Saved entries:
>>>>

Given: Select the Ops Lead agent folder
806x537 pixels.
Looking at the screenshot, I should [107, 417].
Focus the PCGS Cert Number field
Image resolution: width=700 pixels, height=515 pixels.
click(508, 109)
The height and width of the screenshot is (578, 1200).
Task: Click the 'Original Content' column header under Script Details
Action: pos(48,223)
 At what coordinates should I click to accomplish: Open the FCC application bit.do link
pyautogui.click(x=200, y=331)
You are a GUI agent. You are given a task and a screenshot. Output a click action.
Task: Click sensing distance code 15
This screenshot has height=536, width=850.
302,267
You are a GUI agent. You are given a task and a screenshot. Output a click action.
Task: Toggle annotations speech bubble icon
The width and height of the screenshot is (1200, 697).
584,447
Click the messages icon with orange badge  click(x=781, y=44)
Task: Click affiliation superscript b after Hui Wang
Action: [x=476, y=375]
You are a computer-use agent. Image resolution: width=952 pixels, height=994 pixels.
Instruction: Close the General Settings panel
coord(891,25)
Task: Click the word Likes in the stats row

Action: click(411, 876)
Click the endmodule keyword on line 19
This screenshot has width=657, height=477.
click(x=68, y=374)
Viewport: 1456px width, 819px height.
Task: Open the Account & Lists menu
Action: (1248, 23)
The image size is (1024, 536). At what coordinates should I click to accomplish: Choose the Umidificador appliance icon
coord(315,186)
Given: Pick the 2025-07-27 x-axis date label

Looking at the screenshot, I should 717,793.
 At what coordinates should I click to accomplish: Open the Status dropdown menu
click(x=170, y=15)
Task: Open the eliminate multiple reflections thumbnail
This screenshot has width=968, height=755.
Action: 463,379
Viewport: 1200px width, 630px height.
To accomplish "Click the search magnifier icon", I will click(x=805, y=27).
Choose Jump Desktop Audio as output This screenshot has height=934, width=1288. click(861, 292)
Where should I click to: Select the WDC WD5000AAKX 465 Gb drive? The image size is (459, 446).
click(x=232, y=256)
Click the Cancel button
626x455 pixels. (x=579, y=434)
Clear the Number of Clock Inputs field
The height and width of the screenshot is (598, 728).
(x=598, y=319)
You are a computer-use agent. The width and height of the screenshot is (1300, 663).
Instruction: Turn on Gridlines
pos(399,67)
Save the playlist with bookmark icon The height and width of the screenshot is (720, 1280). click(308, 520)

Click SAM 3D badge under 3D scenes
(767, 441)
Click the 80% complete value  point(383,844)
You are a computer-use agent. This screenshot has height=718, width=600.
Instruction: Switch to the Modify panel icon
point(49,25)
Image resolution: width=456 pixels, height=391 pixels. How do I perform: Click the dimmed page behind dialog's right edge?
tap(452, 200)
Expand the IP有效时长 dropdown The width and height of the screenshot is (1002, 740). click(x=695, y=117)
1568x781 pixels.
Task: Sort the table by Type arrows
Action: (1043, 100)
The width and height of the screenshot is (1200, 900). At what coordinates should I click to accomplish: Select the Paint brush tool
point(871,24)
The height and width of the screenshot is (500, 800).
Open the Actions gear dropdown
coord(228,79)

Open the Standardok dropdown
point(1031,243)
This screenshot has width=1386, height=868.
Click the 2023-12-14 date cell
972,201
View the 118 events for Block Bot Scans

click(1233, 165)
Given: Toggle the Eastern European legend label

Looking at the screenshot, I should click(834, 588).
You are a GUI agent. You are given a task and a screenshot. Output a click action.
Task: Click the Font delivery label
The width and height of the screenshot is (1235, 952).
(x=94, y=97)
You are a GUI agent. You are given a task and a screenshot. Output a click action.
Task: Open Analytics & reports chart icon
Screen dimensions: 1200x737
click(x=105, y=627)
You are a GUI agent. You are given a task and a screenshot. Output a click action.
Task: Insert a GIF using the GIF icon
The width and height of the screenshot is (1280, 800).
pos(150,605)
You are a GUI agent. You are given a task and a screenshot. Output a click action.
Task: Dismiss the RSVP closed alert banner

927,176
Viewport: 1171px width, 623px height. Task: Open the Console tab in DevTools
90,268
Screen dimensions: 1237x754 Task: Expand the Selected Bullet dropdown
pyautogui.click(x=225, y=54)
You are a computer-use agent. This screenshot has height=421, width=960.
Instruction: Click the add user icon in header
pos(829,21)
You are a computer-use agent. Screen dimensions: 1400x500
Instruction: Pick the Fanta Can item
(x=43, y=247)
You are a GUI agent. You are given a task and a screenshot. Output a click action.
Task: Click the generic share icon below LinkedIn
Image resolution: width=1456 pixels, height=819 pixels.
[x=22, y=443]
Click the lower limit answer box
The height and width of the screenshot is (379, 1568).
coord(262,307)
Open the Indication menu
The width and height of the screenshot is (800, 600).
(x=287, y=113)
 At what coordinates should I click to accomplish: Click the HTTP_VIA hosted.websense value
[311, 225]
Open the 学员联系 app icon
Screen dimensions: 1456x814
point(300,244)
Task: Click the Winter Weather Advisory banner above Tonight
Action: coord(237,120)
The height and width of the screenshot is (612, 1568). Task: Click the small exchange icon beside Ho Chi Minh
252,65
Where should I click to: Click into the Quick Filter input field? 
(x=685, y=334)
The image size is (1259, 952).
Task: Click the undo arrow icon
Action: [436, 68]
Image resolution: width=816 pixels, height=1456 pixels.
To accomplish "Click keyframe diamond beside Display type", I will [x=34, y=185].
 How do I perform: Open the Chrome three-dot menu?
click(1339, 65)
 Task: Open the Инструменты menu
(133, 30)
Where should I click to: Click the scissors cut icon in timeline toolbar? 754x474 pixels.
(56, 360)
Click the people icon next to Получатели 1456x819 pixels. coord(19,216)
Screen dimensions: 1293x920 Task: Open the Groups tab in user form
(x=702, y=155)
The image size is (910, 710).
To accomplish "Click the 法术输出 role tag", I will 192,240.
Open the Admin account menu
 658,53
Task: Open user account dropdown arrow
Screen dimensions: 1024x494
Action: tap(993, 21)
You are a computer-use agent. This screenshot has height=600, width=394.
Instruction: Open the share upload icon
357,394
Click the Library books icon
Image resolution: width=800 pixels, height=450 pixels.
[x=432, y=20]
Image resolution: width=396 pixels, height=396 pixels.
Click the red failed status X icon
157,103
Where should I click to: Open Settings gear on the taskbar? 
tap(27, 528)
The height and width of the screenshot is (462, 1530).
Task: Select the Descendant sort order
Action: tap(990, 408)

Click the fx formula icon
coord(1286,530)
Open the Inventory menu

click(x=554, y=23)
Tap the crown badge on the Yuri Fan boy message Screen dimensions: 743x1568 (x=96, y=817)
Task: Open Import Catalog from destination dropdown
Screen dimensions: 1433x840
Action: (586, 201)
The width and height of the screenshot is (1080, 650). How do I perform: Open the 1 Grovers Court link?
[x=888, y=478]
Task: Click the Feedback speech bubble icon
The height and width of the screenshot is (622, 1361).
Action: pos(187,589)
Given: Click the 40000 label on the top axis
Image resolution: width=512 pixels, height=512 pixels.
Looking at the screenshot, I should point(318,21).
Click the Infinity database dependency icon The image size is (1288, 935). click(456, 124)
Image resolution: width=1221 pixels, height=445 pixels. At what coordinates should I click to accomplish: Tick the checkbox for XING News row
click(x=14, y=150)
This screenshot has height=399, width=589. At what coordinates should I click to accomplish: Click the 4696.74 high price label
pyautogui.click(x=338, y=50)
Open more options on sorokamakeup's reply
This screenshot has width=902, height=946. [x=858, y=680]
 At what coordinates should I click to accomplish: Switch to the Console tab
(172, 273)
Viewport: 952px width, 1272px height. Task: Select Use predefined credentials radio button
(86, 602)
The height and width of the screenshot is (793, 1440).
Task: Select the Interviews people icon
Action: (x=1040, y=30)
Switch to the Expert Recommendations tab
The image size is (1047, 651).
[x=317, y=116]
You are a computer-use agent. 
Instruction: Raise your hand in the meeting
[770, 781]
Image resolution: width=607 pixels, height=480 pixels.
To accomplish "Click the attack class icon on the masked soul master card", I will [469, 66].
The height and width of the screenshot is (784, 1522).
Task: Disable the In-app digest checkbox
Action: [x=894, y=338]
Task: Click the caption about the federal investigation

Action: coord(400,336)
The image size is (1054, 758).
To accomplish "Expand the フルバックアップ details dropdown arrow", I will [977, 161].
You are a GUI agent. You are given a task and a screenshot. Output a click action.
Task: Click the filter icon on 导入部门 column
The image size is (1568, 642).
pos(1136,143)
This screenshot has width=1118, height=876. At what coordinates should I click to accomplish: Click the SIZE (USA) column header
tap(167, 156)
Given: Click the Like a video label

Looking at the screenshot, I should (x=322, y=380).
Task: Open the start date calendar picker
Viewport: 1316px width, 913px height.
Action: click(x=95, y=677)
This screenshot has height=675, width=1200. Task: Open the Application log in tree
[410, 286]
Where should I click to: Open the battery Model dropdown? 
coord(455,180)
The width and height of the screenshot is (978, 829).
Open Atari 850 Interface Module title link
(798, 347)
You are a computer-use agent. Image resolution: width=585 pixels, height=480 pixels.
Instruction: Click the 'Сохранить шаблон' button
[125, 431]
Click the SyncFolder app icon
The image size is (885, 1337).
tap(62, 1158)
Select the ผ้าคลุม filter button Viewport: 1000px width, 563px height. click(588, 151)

<<<<

**ASSIGNED TASK**
The lines above that hold the word "speech" are the ones to copy.

**RESPONSE BELOW**
Task: Toggle annotations speech bubble icon
Task: Click the Feedback speech bubble icon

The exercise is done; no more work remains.